▶ **SELECTED EXCERPT**
FelixKrueger / TrimGalore

A wrapper around Cutadapt and FastQC to consistently apply adapter and quality trimming to FastQ files, with extra functionality for RRBS data
GNU General Public License v3.0
472 stars 151 forks source link

Trim_galore directional vs. non-directional mode #177

Closed shaghayeghsoudi closed 1 year ago

shaghayeghsoudi commented 1 year ago

Hi Felix,

If you remember my email last week where I shared my fastqc and Trim_galore results with you. As I said we used Diagenode Premium RRBS kit V1 to process our Sarcoma tumour and normal samples and as you also mentioned our R1 and R2 reads seemed swapped. I was reading kit V2 manual (which is actually the same as V1 with some extra explanations) and I noticed they have some recommendations for bioinformatics part. They recommend to do non-directional trimming and then --pbat mode for the alignment.

I have done several different runs and here I am attaching some of my results:

Untitled

If you look at the attached image, It seems running Trim_galore with --non-directional mode gives the results that we expect and trims 2 bp from 5end of R1 and keeps the first 2 bp from the 5 end of R2 which are indeed true methylated sites. On the other hand by running directional mode I lose my true methylation sites on R2 reads. I am really confused to understand the logic of how directional vs. non-directional modes trims reads and why running --non-directional mode fix my reads? I appreciate if you could provide some explanations and why we see this pattern.

I have contacted Diagenode to know why R2 and R1 are swapped but it seems that's the way is designed and works. It seems trimming non-directional and aligning --pbat gives the results I want without any need for swapping the reads.

▶ **STUDY MATERIAL**
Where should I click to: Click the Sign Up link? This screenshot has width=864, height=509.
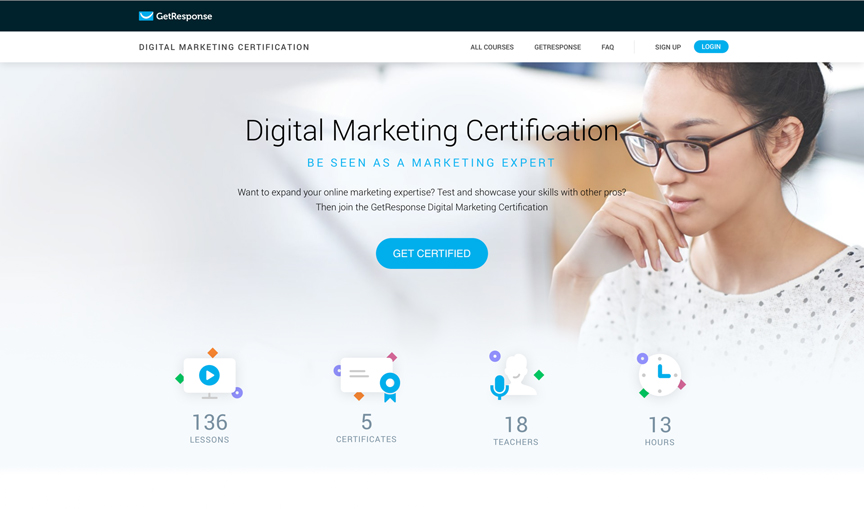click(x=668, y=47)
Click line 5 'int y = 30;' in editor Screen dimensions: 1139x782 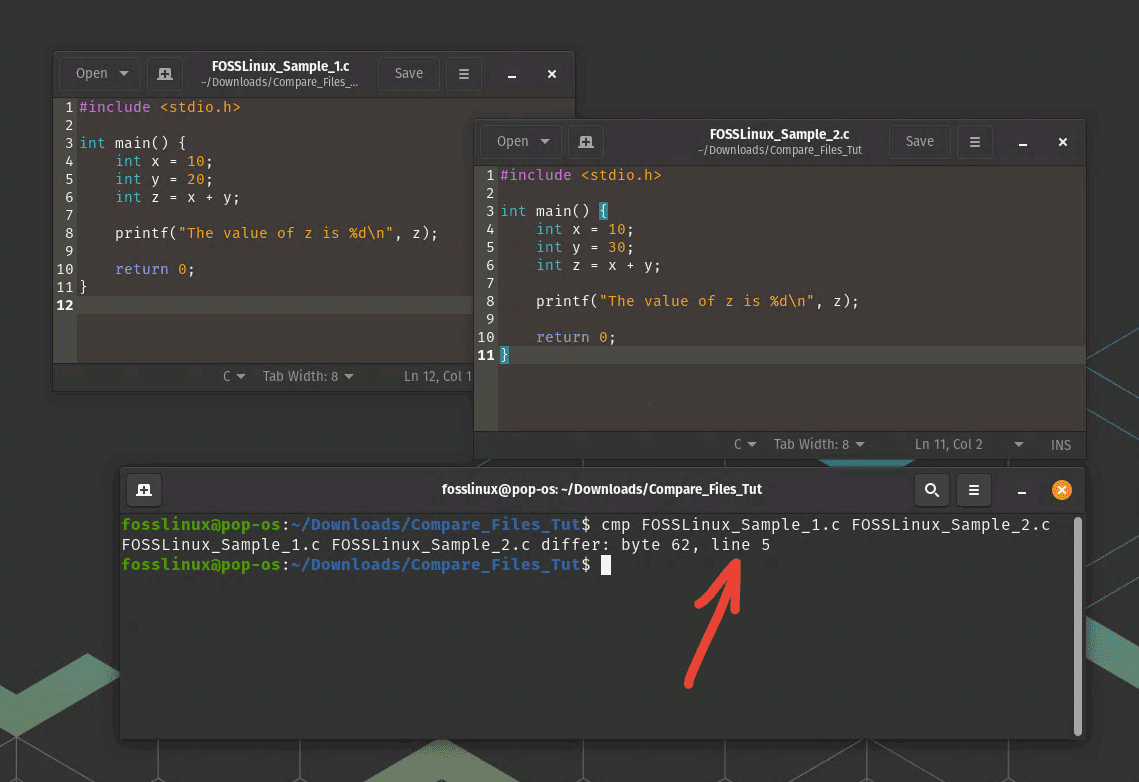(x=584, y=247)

---

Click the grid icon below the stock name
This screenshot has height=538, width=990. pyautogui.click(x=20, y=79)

▶ **PROBLEMS TO WORK ON**
A: Answer these questions from the TrimGalore issue thread, one answer per line, each marked like its question:
(i) Which kit did the poster use to process the samples?
(ii) What does the kit V2 manual recommend for trimming and for alignment?
(iii) With --non-directional mode, what happens to the first 2 bp at the 5 end of R1 and of R2?
B: Please write what comes next in the TrimGalore issue thread, starting after its last sentence.

▶ **RESPONSES TO THE EXERCISE**
A:
(i) The Diagenode Premium RRBS kit V1.
(ii) Non-directional trimming, then --pbat mode for the alignment.
(iii) The 2 bp are trimmed from R1 and kept on R2.

B:
FelixKrueger commented 1 year ago

Ok, I'll give it a go. Please see the attached slides for illustration. Potential pitfalls with RRBS libraries.pptx

Directional libraries

For directional the situation is fairly straight forward (slide 3, OT and OB strands).

single-end: For SE libraries, you can have the situation that reads are shorter than the fragment size so you never sequence into the adapter on the 3' end: fine. If the read length is longer than the fragment, you will sequence into adapter and thus need to remove 2bp prior to adapter. So far so good.

paired-end: For paired-end reads, R1 is the same as in the single-end situation. Read 2 technically looks like a read from CTOT or CTOB, so the second base from the start (5' end) contains the base opposite the filled in C, and this base is almost certainly called unmethylated.

As a consequence, for directional paired-end reads, R1 needs to be trimmed by 2bp prior to adapter read-through contamination (if present), while R2 needs to be trimmed by 2bp at the 5' end invariably.

Non-directional libraries

True non-directional libraries are typically a mix where 50% of the reads have OT or OB as Read 1, which is the exact same situation as outlined above. In the other 50% of the time, R1 will be from the CTOT or CTOB strand, and thus, you would need to trim 2bp off the 5' end of R1, and remove 2 additional bp just before the start of the adapter contamination of R2.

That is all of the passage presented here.